Encore le droit à l’éducation ou au logement sont assez clairs en eux-mêmes, et peu contestés dans leur principe. Les choses se compliquent pour des droits qui peuvent sembler plus périphériques ou moins importants, comme le « droit aux vacances ». C’est un exemple qui a fait l’objet d’une vive discussion entre une habitante et une assistante sociale lors d’une des rencontres organisées par DiverCité. L’habitante déplorait le fait qu’il lui était impossible de retourner un mois dans son pays en Afrique avec son fils, parce qu’elle perdrait le bénéfice de sa chambre en hôtel meublé qui lui avait été assuré via les services sociaux. L’assistante sociale lui a répondu que l’assistance qui lui était accordée était destinée à pallier, à titre exceptionnel, ses besoins quotidiens, et non à partir en vacances, ce qui pourrait être considéré comme un luxe superflu. La femme insistait sur le fait qu’elle ne demandait pas l’agent du voyage (qu’elle pourrait peut-être obtenir, disait-elle, par un don), mais simplement la possibilité de continuer à bénéficier de sa chambre. Clairement, sa demande peut sembler avoir tous les traits de la revendication abusive, et même relever d’une certaine ingratitude vis-à-vis d’assistantes sociales qui ont réussi à lui trouver un toit et les financements qui allaient avec. Mais d’un autre côté, même si l’éventualité d’un don qui lui permettrait d’aller en Afrique paraît alambiquée, il faut bien avouer que les situations de personnes bénéficiant de l’assistance sociale ne sont jamais très simples. D’autre part, au bout de dix ans passés en France, comment ne pas comprendre le besoin ressenti de présenter son fils à sa famille ? On est bien là face à un conflit sur l’extension des « droits » et leurs limites dans lequel il y a des raisons de part et d’autre. L’ironie de toute cette histoire est d’ailleurs qu’en réalité, l’État français, par l’intermédiaire de la Caisse des allocations familiales (CAF), reconnaît bien une certaine forme de « droit aux vacances », puisque la CAF propose aux familles en dessous d’un certain quotient familial une aide spécifique pour les aider à envoyer leurs enfants ailleurs une partie de l’été…
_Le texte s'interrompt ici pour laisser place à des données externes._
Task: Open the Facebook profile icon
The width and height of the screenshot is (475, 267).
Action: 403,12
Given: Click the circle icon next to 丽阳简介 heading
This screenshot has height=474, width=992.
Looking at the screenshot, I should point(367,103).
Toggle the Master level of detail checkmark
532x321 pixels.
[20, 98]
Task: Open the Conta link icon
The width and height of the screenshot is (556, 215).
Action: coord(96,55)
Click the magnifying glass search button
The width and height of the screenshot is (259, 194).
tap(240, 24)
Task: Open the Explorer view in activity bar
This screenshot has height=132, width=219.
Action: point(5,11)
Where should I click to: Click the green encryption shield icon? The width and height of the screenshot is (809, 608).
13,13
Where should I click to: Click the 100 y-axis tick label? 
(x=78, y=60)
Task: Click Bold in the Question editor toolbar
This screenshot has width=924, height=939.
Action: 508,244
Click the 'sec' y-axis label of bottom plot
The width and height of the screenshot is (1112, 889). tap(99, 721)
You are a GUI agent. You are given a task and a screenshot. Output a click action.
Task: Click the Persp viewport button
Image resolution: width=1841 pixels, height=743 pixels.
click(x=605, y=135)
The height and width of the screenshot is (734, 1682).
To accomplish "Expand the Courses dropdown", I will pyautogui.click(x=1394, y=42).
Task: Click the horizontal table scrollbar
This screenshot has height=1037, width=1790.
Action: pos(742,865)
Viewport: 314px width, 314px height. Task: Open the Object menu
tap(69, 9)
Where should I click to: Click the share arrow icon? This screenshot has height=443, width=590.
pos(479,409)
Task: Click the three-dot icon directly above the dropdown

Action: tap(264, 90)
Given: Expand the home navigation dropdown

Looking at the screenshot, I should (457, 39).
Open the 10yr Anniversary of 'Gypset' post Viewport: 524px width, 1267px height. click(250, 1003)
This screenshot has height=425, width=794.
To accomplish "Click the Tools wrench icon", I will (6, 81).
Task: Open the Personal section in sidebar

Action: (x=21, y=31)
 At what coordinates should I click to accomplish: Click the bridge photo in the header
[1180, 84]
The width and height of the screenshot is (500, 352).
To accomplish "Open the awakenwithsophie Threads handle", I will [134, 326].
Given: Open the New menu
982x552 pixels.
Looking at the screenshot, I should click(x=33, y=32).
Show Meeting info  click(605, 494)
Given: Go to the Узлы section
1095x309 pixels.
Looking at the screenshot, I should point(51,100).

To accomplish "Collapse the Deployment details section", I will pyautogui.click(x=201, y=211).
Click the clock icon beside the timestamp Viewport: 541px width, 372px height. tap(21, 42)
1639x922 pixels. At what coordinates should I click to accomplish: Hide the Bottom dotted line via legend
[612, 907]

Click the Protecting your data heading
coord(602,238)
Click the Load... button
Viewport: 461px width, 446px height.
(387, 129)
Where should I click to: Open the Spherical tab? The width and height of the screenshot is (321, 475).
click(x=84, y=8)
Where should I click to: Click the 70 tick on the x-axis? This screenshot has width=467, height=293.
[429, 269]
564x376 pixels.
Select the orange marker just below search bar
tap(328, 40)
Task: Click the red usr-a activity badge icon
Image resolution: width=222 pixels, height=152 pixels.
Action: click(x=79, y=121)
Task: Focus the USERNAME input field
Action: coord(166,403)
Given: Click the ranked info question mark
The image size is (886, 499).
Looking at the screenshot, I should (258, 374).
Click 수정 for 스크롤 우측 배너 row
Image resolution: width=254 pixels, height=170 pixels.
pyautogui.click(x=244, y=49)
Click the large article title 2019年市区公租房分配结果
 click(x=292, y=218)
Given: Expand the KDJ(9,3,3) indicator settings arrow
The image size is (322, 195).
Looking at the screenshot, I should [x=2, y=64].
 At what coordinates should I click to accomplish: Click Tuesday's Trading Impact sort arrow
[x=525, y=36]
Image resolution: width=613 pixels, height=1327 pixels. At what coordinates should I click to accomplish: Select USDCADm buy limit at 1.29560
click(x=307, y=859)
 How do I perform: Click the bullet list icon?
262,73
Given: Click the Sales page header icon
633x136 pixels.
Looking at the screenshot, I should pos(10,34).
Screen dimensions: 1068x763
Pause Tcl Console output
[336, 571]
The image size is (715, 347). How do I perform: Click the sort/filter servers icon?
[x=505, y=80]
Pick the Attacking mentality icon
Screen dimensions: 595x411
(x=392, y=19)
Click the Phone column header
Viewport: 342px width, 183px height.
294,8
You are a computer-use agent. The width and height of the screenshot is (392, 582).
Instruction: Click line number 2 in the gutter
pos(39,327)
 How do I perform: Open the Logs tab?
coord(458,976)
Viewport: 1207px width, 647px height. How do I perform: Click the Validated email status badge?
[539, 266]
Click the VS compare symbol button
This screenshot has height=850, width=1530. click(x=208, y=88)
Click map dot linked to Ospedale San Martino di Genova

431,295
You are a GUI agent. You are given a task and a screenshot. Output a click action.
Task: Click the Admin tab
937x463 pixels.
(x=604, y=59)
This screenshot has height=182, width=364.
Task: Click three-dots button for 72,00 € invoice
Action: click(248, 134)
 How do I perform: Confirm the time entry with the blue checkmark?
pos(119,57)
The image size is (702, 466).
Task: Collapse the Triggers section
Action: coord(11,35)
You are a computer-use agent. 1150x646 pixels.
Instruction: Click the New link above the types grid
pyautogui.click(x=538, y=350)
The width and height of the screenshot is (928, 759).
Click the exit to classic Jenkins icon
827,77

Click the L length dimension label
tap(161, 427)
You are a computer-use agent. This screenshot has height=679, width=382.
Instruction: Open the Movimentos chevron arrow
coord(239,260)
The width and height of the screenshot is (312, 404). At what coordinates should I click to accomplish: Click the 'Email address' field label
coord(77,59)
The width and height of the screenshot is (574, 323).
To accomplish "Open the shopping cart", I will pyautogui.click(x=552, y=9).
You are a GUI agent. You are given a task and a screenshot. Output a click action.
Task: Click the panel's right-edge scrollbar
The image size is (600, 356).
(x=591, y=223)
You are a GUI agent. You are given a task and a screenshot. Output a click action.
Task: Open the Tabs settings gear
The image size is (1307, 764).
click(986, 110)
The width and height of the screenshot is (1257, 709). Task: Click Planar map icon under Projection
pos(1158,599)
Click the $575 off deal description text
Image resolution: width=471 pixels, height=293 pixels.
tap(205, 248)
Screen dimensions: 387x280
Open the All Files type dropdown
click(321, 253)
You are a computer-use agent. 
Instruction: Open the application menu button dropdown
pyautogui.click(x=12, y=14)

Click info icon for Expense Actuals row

Ce texte fait partie du dossier « Migrations, interculturalité et citoyenneté », issu d’un ensemble de débats et de rencontres organisées dans le quartier de Belleville à Paris entre 2004 et 2009, avec des habitants (issus des migrations ou non) et des représentants de diverses institutions présentes sur le quartier. Les textes proposés dans le dossier reprennent les principaux points saillants de ces discussions, dans le but d’en partager les leçons.